[Provided passage — start]

Methods: The proposed framework consists of a baseline deep convolutional neural network to classify CFIs by DR stage. For each CFI classified as referable DR, the framework extracts initial visual evidence of the predicted stage by computing a saliency map, which indicates regions in the image that would contribute the most to changes in the prediction if modified. This provides localization of abnormalities that are then removed through selective inpainting. The image is again classified, expecting reduced referability. We iteratively apply this procedure to increase attention to less discriminative areas and generate refined visual evidence. The Kaggle DR database, with CFIs graded regarding DR severity (stages 0 and 1: non-referable DR, stages 2 to 4: referable DR), is used for training and validation of the image-level classification task. For validation of the obtained visual evidence, we used the DiaretDB1 dataset, which contains CFIs with manually-delineated areas for 4 types of lesions: hemorrhages, microaneurysms, hard and soft exudates.

[Provided passage — finish]
[Dataset section — start]

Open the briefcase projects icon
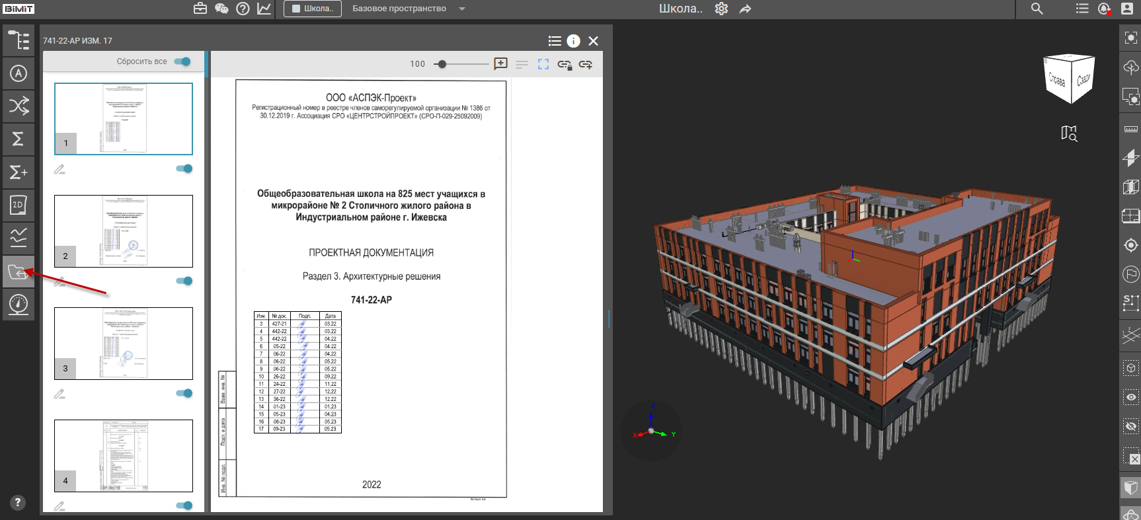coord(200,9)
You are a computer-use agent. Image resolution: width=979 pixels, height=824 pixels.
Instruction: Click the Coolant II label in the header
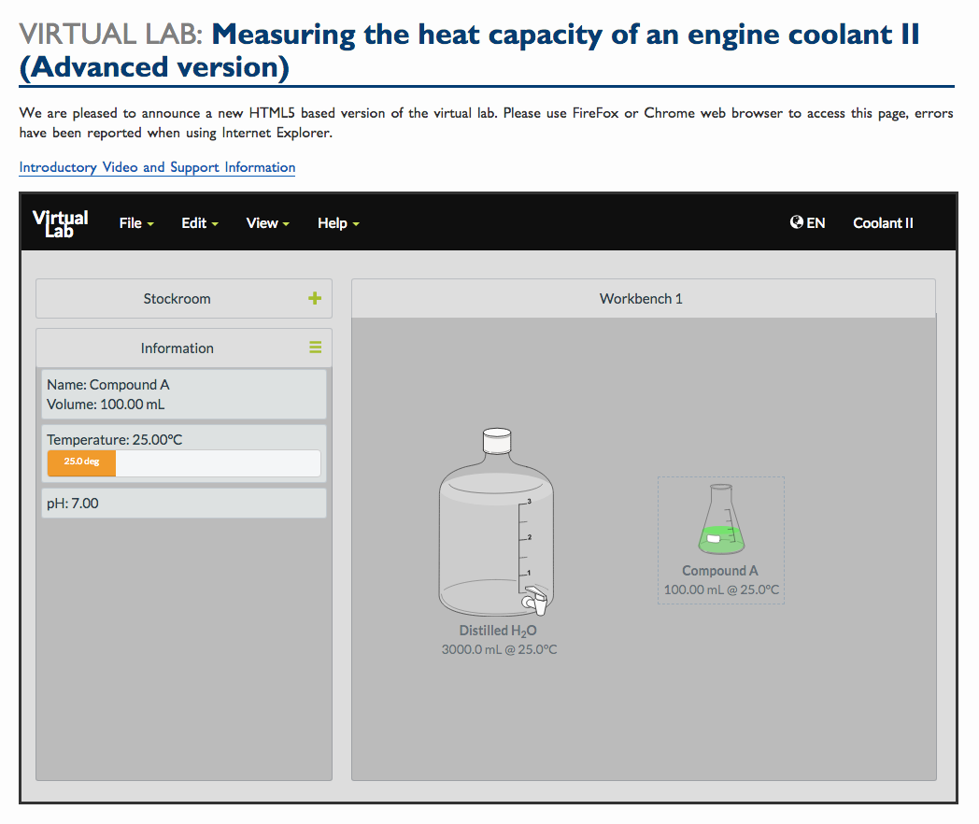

[Dataset section — finish]

Task statement: Continue the passage on the diabetic retinopathy classification framework, starting after its final sentence.

Answer section:
Results: The baseline classifier obtained an area under the Receiver Operating Characteristic (ROC) curve of 0.93 and a quadratic weighted kappa of 0.77 on the Kaggle test set (53576 CFIs). Free-response ROC (FROC) curves (Figure 2) analyze the correspondence between highlighted areas and each type of lesion for those images classified as referable DR in the DiaretDB1 dataset (62 CFIs), comparing between initial and refined visual evidence.

Conclusions : The proposed framework provides visual evidence for the decisions made by a DL system, iteratively unveiling abnormalities in CFIs based on the prediction of a classifier trained only with image-level labels. This provides a "key? to open the "black box? of artificial intelligence in screening of eye diseases, aiming to increase experts' trust and facilitate its integration in screening settings.